1977 daría dos obras cumbres en la historia del género y que introducirían definitivamente el elemento sobrenatural en el mismo, donde la presencia en plano subjetivo del asesino clásico del giallo se convierte aquí en presencia sobrenatural. La primera de ellas es Shock, el retorno de Mario Bava al giallo tras Bahía de sangre en 1971. Un trabajo donde el director colaboró por primera vez con su hijo Lamberto, futuro director de títulos del género, y donde el maestro abraza algunos elementos de su heredero, Dario Argento.

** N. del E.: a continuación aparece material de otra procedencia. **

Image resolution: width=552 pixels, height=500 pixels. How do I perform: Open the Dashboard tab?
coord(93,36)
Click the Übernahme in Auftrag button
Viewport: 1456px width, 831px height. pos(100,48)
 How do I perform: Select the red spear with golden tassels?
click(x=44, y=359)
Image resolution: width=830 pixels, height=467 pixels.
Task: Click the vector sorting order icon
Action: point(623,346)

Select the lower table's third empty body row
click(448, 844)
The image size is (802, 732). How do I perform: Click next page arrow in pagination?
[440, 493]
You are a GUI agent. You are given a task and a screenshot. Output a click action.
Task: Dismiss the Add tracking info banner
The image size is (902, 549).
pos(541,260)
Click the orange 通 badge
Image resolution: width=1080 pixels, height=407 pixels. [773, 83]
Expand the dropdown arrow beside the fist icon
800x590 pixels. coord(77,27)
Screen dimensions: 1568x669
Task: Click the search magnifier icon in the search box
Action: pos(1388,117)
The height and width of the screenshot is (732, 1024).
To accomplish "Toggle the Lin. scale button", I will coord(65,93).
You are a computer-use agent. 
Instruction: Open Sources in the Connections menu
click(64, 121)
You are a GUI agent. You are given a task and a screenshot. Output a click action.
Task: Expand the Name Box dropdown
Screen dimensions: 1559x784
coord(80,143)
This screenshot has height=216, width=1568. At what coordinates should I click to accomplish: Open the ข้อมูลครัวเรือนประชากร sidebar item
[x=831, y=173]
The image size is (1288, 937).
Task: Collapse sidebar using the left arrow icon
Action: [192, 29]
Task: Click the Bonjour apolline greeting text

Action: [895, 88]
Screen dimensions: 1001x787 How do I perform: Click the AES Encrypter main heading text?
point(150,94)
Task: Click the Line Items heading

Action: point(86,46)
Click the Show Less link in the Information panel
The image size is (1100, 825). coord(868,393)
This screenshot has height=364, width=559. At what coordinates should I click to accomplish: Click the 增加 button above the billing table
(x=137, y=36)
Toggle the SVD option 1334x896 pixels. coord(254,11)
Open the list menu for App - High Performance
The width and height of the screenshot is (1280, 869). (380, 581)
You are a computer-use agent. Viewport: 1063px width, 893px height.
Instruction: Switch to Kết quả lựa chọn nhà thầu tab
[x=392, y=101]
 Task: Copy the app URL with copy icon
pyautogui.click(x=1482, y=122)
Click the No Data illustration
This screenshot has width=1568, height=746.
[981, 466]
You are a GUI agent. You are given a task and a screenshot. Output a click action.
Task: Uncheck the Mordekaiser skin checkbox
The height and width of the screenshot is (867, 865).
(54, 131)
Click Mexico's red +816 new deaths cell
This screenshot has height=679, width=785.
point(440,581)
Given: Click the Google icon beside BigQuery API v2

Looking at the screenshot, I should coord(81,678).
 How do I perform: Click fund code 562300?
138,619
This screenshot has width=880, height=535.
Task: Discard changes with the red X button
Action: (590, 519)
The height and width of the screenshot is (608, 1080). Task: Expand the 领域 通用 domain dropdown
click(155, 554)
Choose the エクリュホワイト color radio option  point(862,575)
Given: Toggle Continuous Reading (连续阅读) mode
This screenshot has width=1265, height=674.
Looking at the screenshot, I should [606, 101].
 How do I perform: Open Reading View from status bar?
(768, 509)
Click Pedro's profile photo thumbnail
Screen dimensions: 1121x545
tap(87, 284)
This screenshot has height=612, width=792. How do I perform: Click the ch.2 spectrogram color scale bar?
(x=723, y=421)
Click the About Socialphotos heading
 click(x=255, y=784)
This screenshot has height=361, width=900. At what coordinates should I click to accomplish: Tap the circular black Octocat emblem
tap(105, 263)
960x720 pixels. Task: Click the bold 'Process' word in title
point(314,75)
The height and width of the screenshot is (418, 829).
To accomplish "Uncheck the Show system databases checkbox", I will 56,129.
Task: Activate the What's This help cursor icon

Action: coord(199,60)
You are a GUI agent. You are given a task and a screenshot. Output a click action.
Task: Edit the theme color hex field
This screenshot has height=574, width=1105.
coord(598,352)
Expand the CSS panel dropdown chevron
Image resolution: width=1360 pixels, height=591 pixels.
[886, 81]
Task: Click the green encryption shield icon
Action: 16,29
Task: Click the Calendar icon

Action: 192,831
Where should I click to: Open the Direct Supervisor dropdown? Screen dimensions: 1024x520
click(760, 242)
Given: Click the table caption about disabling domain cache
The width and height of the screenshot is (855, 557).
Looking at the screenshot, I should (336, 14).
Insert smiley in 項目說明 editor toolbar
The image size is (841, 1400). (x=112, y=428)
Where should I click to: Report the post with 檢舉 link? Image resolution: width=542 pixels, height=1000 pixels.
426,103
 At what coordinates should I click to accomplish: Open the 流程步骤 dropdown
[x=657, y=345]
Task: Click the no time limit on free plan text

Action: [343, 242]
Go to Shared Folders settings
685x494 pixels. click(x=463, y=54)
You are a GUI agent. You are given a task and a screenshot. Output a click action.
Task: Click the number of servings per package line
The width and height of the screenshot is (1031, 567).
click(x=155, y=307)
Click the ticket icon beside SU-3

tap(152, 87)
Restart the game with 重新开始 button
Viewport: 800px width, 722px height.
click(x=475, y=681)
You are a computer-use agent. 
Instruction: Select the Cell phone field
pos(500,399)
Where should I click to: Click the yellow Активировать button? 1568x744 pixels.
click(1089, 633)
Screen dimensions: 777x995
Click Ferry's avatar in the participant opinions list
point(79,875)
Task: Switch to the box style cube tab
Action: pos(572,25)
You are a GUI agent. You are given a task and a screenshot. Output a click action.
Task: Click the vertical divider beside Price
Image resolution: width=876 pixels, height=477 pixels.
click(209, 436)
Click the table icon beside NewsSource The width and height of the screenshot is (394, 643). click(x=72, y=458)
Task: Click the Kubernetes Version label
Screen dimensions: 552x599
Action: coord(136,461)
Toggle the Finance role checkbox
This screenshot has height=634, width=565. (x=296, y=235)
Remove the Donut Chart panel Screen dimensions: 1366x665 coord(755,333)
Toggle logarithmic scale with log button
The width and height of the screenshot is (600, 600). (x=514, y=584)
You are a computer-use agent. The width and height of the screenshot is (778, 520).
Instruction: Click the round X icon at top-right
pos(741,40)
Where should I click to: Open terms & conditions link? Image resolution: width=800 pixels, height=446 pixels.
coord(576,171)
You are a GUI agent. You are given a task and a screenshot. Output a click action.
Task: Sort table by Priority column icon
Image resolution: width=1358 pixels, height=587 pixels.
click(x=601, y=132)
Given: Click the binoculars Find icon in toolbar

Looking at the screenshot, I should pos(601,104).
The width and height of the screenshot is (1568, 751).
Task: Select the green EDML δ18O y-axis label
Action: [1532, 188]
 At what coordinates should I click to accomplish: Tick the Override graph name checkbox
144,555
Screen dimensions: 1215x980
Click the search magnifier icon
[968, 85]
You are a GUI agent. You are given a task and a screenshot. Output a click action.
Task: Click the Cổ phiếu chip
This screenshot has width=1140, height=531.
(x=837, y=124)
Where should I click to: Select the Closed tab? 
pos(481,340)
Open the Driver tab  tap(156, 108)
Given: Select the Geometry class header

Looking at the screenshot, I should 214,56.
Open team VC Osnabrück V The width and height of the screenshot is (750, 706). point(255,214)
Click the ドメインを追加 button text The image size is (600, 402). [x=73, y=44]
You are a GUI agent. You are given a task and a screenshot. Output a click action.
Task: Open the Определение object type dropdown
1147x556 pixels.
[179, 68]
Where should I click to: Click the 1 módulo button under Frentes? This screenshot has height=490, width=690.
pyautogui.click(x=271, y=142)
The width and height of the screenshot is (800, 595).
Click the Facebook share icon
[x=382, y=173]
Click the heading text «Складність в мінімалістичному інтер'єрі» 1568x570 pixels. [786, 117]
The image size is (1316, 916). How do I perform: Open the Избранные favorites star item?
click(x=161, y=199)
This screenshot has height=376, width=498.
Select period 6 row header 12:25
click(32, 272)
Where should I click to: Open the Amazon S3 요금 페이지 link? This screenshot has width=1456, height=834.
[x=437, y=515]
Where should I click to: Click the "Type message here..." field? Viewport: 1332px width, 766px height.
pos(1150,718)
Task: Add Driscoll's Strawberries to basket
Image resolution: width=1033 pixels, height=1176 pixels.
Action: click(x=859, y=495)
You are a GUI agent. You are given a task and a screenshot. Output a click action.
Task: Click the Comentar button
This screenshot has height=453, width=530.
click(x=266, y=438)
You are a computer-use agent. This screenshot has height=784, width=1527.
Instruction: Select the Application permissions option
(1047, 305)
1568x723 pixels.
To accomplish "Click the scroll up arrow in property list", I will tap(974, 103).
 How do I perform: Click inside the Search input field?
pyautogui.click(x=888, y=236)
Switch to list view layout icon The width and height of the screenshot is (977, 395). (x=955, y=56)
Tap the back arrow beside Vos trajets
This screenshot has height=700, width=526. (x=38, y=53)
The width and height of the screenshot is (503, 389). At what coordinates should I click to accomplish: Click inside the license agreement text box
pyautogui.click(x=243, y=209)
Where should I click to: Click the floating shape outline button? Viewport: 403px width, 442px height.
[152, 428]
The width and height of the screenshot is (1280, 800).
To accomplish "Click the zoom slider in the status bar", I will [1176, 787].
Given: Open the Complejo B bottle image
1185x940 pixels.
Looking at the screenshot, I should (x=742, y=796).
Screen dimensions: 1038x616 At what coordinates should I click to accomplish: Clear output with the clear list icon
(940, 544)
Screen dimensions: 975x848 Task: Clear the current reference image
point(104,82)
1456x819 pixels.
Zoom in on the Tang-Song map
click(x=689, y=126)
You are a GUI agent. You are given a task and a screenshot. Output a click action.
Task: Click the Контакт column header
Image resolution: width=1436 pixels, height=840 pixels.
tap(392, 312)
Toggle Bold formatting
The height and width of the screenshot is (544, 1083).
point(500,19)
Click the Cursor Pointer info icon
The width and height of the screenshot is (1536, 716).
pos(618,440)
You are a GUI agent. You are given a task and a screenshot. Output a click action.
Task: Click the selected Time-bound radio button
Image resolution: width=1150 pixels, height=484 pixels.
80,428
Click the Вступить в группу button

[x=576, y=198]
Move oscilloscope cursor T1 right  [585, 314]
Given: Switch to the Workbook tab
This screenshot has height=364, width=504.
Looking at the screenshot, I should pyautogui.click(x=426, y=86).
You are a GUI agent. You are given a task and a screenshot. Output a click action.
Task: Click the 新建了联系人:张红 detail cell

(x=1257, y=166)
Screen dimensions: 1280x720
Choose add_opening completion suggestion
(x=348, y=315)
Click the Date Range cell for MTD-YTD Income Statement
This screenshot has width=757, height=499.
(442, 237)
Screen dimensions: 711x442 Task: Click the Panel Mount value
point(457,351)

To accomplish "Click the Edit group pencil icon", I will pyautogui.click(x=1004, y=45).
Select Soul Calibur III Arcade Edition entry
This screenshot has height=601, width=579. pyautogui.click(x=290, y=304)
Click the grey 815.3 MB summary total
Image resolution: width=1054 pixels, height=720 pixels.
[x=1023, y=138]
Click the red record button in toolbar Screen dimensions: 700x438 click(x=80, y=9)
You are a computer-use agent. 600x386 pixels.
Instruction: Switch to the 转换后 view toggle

Es una macabra pieza que aparenta ser mucho más que lo que sugieren sus crudos primeros compases, pero que va adentrando al espectador en una progresiva atmósfera malsana, donde las relaciones incestuosas, la necrofilia y lo paranormal -con ecos de nuevo de Repulsión de Polanski, pero también de títulos recientes del nuevo cine de terror americano como El exorcista (1973) de William Friedkin o La profecía (1976) de Richard Donner trasladan el relato gótico al mundo contemporáneo para desembocar en un escalofriante y catártico final que aúna sueño y realidad de manera magistral. El resultado es un trabajo inundado de erotismo malsano y subrepticio, desde las transparencias del camisón de Dora bajando las escaleras del sótano a sus pesadillas húmedas y febriles, donde la mano pútrida de su marido muerto acaricia el cuerpo de su esposa, excitado por el roce del hombre muerto.

El otro gran título del año 1977 es, como no, Suspiria de Dario Argento. Pero su importancia, su legado y su condición de obra cumbre del género, hace que la tercera parte de este especial sobre el cine giallo tenga su nombre.